Emma Cardwell and myself and other colleagues welcome paper proposals for a session on “Chemical entanglements: exploring ontologies at the atomic level” at EASST 2018, 25-28th July 2018, Lancaster University, UK.

The deadline is midnight CET on 14th February 2018.

Paper abstracts can be proposed on the following link which outlines our session theme: https://nomadit.co.uk/easst/easst2018/conferencesuite.php/panels/6259
We also attach the short and long abstract of the session below.

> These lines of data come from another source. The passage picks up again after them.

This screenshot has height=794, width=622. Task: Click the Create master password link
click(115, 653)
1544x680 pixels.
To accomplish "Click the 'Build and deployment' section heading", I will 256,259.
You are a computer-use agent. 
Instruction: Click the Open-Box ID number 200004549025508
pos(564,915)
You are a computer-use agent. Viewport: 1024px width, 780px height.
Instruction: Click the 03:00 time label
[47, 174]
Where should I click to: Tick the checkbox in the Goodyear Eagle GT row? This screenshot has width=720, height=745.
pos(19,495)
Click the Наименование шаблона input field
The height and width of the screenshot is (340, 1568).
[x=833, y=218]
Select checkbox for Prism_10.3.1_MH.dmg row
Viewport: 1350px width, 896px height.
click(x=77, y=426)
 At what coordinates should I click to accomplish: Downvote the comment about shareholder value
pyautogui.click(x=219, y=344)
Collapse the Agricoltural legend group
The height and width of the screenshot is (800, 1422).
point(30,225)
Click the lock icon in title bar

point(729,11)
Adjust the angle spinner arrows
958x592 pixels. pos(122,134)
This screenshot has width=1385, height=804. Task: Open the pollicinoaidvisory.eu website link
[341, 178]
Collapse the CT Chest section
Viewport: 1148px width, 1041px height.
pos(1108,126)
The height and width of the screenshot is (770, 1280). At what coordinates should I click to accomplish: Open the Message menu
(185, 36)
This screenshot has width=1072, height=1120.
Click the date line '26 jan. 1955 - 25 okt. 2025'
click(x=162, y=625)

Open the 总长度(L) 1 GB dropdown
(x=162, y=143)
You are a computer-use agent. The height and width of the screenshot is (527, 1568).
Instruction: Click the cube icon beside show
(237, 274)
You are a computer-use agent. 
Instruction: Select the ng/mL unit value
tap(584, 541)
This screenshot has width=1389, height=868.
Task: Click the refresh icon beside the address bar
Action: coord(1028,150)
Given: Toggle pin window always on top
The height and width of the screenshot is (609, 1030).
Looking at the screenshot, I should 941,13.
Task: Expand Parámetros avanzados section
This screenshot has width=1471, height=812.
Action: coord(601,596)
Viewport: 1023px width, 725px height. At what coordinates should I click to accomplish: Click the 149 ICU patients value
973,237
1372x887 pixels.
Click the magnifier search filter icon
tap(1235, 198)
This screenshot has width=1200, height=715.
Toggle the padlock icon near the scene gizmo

We’d be happy to chat if you have any question about the session.

All best wishes,
Claire and Emma



Chemical entanglements: exploring ontologies at the atomic level
Claire Waterton and Emma Cardwell, Lancaster University

Short abstract
This session will explore how we can meaningfully engage with the chemical in a material world. It aims to account for the political, ethical, experiential and performative in chemical entanglements,.
Abstracts are invited that explore: chemical ontologies; global metabolisms of chemical elements; chemical lives; chemical disruptions.

Long abstract
Chemicals are widely considered to be the ‘building blocks’ of material reality; the irreducible elements that make up the world. Chemists and philosophers of science, however, have long struggled with the ontological problems presented by the lively, indefinable and intrinsically mutable nature of substance, and the question as to how/if an element (a micro-entity with constant composition) can be individuated, its material structure understood, and its existence explained at all.
Despite the slipperiness of such chemical ontologies, elemental signifiers proliferate in contemporary life: we all know that climate change is an issue caused by carbon; acid rain a problem of sulphur dioxide, nutrient pollution is a nitrogen and phosphorous issue, and ozone depletion is down to compounds of carbon, fluorine and chlorine (CFCs).
In some ways, life has never been more chemical, and to be good cosmopolitical citizens in the Anthropocene, we need to pay heed to the particular scientific artefact of the chemical element and its processes. This may mean we need to think differently: chemicals encompass all processes and matter, from the smallest objects of life, to the scale of the universe. Chemicals react, bond, and form new substances in constant relation with others. Chemicals form human and non-human lifeworlds in spatially uneven and inequitable ways. In this session, we ask what thinking chemically might mean for our understanding of the world. What role do chemical ontologies play in the future of societies, and in the future of the earth?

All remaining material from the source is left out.